Format the records as a numbered list, leaving out blank lines.

* **Exercise data**:
^^^^^^^^^^^^^^^^

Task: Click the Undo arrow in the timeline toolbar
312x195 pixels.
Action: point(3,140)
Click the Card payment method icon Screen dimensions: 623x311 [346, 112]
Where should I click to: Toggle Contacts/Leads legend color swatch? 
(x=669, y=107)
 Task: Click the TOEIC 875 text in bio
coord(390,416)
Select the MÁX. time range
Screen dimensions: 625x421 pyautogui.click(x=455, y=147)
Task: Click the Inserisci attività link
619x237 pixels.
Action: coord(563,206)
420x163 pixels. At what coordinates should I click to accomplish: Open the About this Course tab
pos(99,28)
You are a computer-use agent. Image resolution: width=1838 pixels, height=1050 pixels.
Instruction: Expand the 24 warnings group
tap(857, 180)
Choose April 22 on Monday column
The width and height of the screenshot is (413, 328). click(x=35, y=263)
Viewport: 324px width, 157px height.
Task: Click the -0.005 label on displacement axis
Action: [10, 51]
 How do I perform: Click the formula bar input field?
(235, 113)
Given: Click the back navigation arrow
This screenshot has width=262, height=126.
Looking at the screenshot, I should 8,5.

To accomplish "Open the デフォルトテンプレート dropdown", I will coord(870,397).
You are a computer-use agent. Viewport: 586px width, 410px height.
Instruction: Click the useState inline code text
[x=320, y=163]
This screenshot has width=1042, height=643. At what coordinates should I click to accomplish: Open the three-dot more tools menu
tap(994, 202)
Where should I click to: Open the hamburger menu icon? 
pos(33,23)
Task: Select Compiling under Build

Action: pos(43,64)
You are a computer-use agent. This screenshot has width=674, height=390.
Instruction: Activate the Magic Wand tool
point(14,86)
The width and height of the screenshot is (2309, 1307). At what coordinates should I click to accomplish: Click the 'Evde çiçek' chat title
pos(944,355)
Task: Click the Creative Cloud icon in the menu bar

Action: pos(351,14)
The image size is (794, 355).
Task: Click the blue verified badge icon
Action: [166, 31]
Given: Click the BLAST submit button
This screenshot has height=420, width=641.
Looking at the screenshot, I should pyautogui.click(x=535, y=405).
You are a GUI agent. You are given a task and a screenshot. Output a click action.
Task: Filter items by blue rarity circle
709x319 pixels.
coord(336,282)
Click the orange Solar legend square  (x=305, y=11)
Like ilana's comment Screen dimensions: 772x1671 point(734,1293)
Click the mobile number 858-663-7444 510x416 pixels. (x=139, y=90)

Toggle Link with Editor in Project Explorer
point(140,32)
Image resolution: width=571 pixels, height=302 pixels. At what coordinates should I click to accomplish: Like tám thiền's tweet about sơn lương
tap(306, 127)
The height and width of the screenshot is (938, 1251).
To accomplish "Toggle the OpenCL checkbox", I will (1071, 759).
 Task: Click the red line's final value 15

^^^^^^^^^^^^^^^^

* **Result for this exercise**:
1. Task: Click the Undo arrow in the timeline toolbar
2. 312x195 pixels.
3. Action: point(3,140)
4. Click the Card payment method icon Screen dimensions: 623x311 [346, 112]
5. Where should I click to: Toggle Contacts/Leads legend color swatch? 
6. (x=669, y=107)
7.  Task: Click the TOEIC 875 text in bio
8. coord(390,416)
9. Select the MÁX. time range
10. Screen dimensions: 625x421 pyautogui.click(x=455, y=147)
11. Task: Click the Inserisci attività link
12. 619x237 pixels.
13. Action: coord(563,206)
14. 420x163 pixels. At what coordinates should I click to accomplish: Open the About this Course tab
15. pos(99,28)
16. You are a computer-use agent. Image resolution: width=1838 pixels, height=1050 pixels.
17. Instruction: Expand the 24 warnings group
18. tap(857, 180)
19. Choose April 22 on Monday column
20. The width and height of the screenshot is (413, 328). click(x=35, y=263)
21. Viewport: 324px width, 157px height.
22. Task: Click the -0.005 label on displacement axis
23. Action: [10, 51]
24.  How do I perform: Click the formula bar input field?
25. (235, 113)
26. Given: Click the back navigation arrow
27. This screenshot has width=262, height=126.
28. Looking at the screenshot, I should 8,5.
29. To accomplish "Open the デフォルトテンプレート dropdown", I will coord(870,397).
30. You are a computer-use agent. Viewport: 586px width, 410px height.
31. Instruction: Click the useState inline code text
32. [x=320, y=163]
33. This screenshot has width=1042, height=643. At what coordinates should I click to accomplish: Open the three-dot more tools menu
34. tap(994, 202)
35. Where should I click to: Open the hamburger menu icon? 
36. pos(33,23)
37. Task: Select Compiling under Build
38. Action: pos(43,64)
39. You are a computer-use agent. This screenshot has width=674, height=390.
40. Instruction: Activate the Magic Wand tool
41. point(14,86)
42. The width and height of the screenshot is (2309, 1307). At what coordinates should I click to accomplish: Click the 'Evde çiçek' chat title
43. pos(944,355)
44. Task: Click the Creative Cloud icon in the menu bar
45. Action: pos(351,14)
46. The image size is (794, 355).
47. Task: Click the blue verified badge icon
48. Action: [166, 31]
49. Given: Click the BLAST submit button
50. This screenshot has height=420, width=641.
51. Looking at the screenshot, I should pyautogui.click(x=535, y=405).
52. You are a GUI agent. You are given a task and a screenshot. Output a click action.
53. Task: Filter items by blue rarity circle
54. 709x319 pixels.
55. coord(336,282)
56. Click the orange Solar legend square  (x=305, y=11)
57. Like ilana's comment Screen dimensions: 772x1671 point(734,1293)
58. Click the mobile number 858-663-7444 510x416 pixels. (x=139, y=90)
59. Toggle Link with Editor in Project Explorer
60. point(140,32)
61. Image resolution: width=571 pixels, height=302 pixels. At what coordinates should I click to accomplish: Like tám thiền's tweet about sơn lương
62. tap(306, 127)
63. The height and width of the screenshot is (938, 1251).
64. To accomplish "Toggle the OpenCL checkbox", I will (1071, 759).
65.  Task: Click the red line's final value 15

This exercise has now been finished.